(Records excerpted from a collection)
_ _ _ _
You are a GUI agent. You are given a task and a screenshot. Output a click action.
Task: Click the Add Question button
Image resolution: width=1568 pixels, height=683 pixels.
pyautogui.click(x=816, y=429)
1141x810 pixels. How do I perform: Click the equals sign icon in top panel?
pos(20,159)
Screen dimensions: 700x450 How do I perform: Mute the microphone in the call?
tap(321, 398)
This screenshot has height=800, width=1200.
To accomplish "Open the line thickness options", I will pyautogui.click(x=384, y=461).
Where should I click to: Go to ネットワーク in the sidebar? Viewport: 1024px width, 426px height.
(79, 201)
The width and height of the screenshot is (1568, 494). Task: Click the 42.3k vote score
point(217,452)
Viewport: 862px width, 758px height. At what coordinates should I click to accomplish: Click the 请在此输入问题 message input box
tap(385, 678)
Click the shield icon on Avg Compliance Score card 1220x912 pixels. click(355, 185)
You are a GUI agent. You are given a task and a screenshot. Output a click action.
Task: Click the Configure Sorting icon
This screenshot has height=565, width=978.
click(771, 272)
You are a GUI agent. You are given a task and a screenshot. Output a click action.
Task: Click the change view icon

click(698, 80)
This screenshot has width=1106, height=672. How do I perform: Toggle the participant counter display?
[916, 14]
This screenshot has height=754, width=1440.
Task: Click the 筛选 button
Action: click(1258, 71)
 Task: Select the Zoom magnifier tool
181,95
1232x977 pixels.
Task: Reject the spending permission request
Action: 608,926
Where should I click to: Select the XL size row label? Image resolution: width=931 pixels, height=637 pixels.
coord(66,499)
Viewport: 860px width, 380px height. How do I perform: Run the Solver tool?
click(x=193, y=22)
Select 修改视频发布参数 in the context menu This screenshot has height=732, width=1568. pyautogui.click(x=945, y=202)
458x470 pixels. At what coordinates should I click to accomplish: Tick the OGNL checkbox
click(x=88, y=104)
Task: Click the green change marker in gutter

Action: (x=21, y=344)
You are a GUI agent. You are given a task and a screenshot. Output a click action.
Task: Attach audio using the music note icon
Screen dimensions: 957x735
_ _ _ _
Exercise requirements> Nothing but an exact repetition of the entries is expected here.

Result below>
You are a GUI agent. You are given a task and a screenshot. Output a click action.
Task: Click the Add Question button
Image resolution: width=1568 pixels, height=683 pixels.
pyautogui.click(x=816, y=429)
1141x810 pixels. How do I perform: Click the equals sign icon in top panel?
pos(20,159)
Screen dimensions: 700x450 How do I perform: Mute the microphone in the call?
tap(321, 398)
This screenshot has height=800, width=1200.
To accomplish "Open the line thickness options", I will pyautogui.click(x=384, y=461).
Where should I click to: Go to ネットワーク in the sidebar? Viewport: 1024px width, 426px height.
(79, 201)
The width and height of the screenshot is (1568, 494). Task: Click the 42.3k vote score
point(217,452)
Viewport: 862px width, 758px height. At what coordinates should I click to accomplish: Click the 请在此输入问题 message input box
tap(385, 678)
Click the shield icon on Avg Compliance Score card 1220x912 pixels. click(355, 185)
You are a GUI agent. You are given a task and a screenshot. Output a click action.
Task: Click the Configure Sorting icon
This screenshot has height=565, width=978.
click(771, 272)
You are a GUI agent. You are given a task and a screenshot. Output a click action.
Task: Click the change view icon

click(698, 80)
This screenshot has width=1106, height=672. How do I perform: Toggle the participant counter display?
[916, 14]
This screenshot has height=754, width=1440.
Task: Click the 筛选 button
Action: click(1258, 71)
 Task: Select the Zoom magnifier tool
181,95
1232x977 pixels.
Task: Reject the spending permission request
Action: 608,926
Where should I click to: Select the XL size row label? Image resolution: width=931 pixels, height=637 pixels.
coord(66,499)
Viewport: 860px width, 380px height. How do I perform: Run the Solver tool?
click(x=193, y=22)
Select 修改视频发布参数 in the context menu This screenshot has height=732, width=1568. pyautogui.click(x=945, y=202)
458x470 pixels. At what coordinates should I click to accomplish: Tick the OGNL checkbox
click(x=88, y=104)
Task: Click the green change marker in gutter

Action: (x=21, y=344)
You are a GUI agent. You are given a task and a screenshot. Output a click action.
Task: Attach audio using the music note icon
Screen dimensions: 957x735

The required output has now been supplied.